(Records from a data collection)
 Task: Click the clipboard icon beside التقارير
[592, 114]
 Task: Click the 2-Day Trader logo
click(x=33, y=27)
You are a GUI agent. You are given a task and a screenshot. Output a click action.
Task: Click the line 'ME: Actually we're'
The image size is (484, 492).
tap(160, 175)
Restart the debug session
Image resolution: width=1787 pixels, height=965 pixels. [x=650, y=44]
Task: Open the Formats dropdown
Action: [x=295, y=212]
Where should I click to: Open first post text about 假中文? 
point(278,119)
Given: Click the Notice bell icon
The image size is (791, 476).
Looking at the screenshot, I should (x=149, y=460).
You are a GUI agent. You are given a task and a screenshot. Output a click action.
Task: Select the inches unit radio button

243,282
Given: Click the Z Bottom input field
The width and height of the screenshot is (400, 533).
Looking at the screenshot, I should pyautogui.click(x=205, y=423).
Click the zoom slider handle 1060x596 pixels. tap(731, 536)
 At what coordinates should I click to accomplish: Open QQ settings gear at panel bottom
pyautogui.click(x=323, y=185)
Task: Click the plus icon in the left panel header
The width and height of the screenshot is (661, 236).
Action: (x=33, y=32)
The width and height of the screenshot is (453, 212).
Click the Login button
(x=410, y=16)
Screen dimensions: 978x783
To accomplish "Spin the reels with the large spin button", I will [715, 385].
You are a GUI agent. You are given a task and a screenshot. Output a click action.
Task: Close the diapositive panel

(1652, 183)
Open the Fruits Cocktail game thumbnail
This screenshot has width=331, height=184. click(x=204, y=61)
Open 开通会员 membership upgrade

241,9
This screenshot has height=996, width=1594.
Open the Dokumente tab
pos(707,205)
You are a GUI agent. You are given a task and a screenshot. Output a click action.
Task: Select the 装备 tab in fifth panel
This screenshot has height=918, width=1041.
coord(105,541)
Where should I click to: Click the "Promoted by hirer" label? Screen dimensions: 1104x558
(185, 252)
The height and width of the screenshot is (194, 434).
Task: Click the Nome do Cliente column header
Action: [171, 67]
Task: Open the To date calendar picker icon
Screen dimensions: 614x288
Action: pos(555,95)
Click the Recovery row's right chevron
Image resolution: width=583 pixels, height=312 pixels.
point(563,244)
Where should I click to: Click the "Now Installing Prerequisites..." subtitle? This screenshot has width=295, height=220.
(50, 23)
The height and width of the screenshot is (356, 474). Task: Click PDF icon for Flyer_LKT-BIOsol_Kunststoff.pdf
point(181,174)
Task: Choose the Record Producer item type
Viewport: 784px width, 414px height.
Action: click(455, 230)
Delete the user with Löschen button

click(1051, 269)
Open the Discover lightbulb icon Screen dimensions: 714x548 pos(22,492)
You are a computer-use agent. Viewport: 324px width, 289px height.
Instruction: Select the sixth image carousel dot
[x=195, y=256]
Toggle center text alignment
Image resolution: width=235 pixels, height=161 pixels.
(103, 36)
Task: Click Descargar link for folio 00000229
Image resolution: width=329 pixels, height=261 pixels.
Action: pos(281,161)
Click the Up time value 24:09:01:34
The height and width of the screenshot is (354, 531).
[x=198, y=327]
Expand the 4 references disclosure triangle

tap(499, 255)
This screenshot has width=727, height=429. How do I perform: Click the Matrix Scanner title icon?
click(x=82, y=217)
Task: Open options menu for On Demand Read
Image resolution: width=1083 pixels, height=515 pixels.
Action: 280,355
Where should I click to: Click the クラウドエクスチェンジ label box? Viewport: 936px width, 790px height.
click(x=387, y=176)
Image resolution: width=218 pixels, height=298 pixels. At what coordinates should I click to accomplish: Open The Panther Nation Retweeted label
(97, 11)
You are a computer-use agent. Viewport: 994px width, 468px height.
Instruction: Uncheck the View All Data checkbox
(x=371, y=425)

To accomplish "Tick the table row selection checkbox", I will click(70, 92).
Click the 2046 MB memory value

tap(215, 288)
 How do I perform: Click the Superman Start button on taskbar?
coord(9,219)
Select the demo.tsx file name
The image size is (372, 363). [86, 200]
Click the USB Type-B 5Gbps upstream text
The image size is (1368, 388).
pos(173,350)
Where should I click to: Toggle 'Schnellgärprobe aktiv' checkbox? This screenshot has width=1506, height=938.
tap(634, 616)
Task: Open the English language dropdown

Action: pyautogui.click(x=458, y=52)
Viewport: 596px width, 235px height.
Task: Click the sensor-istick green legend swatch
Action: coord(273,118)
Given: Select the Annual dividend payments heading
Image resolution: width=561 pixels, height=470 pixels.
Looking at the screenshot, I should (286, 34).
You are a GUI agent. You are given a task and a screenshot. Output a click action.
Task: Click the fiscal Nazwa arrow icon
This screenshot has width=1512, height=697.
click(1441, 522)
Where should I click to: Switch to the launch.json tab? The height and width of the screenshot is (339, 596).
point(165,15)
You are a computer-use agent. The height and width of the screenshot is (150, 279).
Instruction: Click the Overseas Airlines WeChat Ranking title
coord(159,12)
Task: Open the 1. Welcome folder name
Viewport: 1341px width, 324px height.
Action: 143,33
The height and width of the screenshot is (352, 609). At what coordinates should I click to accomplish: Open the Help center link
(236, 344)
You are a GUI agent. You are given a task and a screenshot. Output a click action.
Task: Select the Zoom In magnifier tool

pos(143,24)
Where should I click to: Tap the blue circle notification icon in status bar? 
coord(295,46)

→ **Aim of the exercise**
Write out the records again, exactly as given.

→ **Expected answer**
 Task: Click the clipboard icon beside التقارير
[592, 114]
 Task: Click the 2-Day Trader logo
click(x=33, y=27)
You are a GUI agent. You are given a task and a screenshot. Output a click action.
Task: Click the line 'ME: Actually we're'
The image size is (484, 492).
tap(160, 175)
Restart the debug session
Image resolution: width=1787 pixels, height=965 pixels. [x=650, y=44]
Task: Open the Formats dropdown
Action: [x=295, y=212]
Where should I click to: Open first post text about 假中文? 
point(278,119)
Given: Click the Notice bell icon
The image size is (791, 476).
Looking at the screenshot, I should (x=149, y=460).
You are a GUI agent. You are given a task and a screenshot. Output a click action.
Task: Select the inches unit radio button

243,282
Given: Click the Z Bottom input field
The width and height of the screenshot is (400, 533).
Looking at the screenshot, I should pyautogui.click(x=205, y=423).
Click the zoom slider handle 1060x596 pixels. tap(731, 536)
 At what coordinates should I click to accomplish: Open QQ settings gear at panel bottom
pyautogui.click(x=323, y=185)
Task: Click the plus icon in the left panel header
The width and height of the screenshot is (661, 236).
Action: (x=33, y=32)
The width and height of the screenshot is (453, 212).
Click the Login button
(x=410, y=16)
Screen dimensions: 978x783
To accomplish "Spin the reels with the large spin button", I will [715, 385].
You are a GUI agent. You are given a task and a screenshot. Output a click action.
Task: Close the diapositive panel

(1652, 183)
Open the Fruits Cocktail game thumbnail
This screenshot has width=331, height=184. click(x=204, y=61)
Open 开通会员 membership upgrade

241,9
This screenshot has height=996, width=1594.
Open the Dokumente tab
pos(707,205)
You are a GUI agent. You are given a task and a screenshot. Output a click action.
Task: Select the 装备 tab in fifth panel
This screenshot has height=918, width=1041.
coord(105,541)
Where should I click to: Click the "Promoted by hirer" label? Screen dimensions: 1104x558
(185, 252)
The height and width of the screenshot is (194, 434).
Task: Click the Nome do Cliente column header
Action: [171, 67]
Task: Open the To date calendar picker icon
Screen dimensions: 614x288
Action: pos(555,95)
Click the Recovery row's right chevron
Image resolution: width=583 pixels, height=312 pixels.
point(563,244)
Where should I click to: Click the "Now Installing Prerequisites..." subtitle? This screenshot has width=295, height=220.
(50, 23)
The height and width of the screenshot is (356, 474). Task: Click PDF icon for Flyer_LKT-BIOsol_Kunststoff.pdf
point(181,174)
Task: Choose the Record Producer item type
Viewport: 784px width, 414px height.
Action: click(455, 230)
Delete the user with Löschen button

click(1051, 269)
Open the Discover lightbulb icon Screen dimensions: 714x548 pos(22,492)
You are a computer-use agent. Viewport: 324px width, 289px height.
Instruction: Select the sixth image carousel dot
[x=195, y=256]
Toggle center text alignment
Image resolution: width=235 pixels, height=161 pixels.
(103, 36)
Task: Click Descargar link for folio 00000229
Image resolution: width=329 pixels, height=261 pixels.
Action: pos(281,161)
Click the Up time value 24:09:01:34
The height and width of the screenshot is (354, 531).
[x=198, y=327]
Expand the 4 references disclosure triangle

tap(499, 255)
This screenshot has width=727, height=429. How do I perform: Click the Matrix Scanner title icon?
click(x=82, y=217)
Task: Open options menu for On Demand Read
Image resolution: width=1083 pixels, height=515 pixels.
Action: 280,355
Where should I click to: Click the クラウドエクスチェンジ label box? Viewport: 936px width, 790px height.
click(x=387, y=176)
Image resolution: width=218 pixels, height=298 pixels. At what coordinates should I click to accomplish: Open The Panther Nation Retweeted label
(97, 11)
You are a computer-use agent. Viewport: 994px width, 468px height.
Instruction: Uncheck the View All Data checkbox
(x=371, y=425)

To accomplish "Tick the table row selection checkbox", I will click(70, 92).
Click the 2046 MB memory value

tap(215, 288)
 How do I perform: Click the Superman Start button on taskbar?
coord(9,219)
Select the demo.tsx file name
The image size is (372, 363). [86, 200]
Click the USB Type-B 5Gbps upstream text
The image size is (1368, 388).
pos(173,350)
Where should I click to: Toggle 'Schnellgärprobe aktiv' checkbox? This screenshot has width=1506, height=938.
tap(634, 616)
Task: Open the English language dropdown

Action: pyautogui.click(x=458, y=52)
Viewport: 596px width, 235px height.
Task: Click the sensor-istick green legend swatch
Action: coord(273,118)
Given: Select the Annual dividend payments heading
Image resolution: width=561 pixels, height=470 pixels.
Looking at the screenshot, I should (286, 34).
You are a GUI agent. You are given a task and a screenshot. Output a click action.
Task: Click the fiscal Nazwa arrow icon
This screenshot has width=1512, height=697.
click(1441, 522)
Where should I click to: Switch to the launch.json tab? The height and width of the screenshot is (339, 596).
point(165,15)
You are a computer-use agent. The height and width of the screenshot is (150, 279).
Instruction: Click the Overseas Airlines WeChat Ranking title
coord(159,12)
Task: Open the 1. Welcome folder name
Viewport: 1341px width, 324px height.
Action: 143,33
The height and width of the screenshot is (352, 609). At what coordinates should I click to accomplish: Open the Help center link
(236, 344)
You are a GUI agent. You are given a task and a screenshot. Output a click action.
Task: Select the Zoom In magnifier tool

pos(143,24)
Where should I click to: Tap the blue circle notification icon in status bar? 
coord(295,46)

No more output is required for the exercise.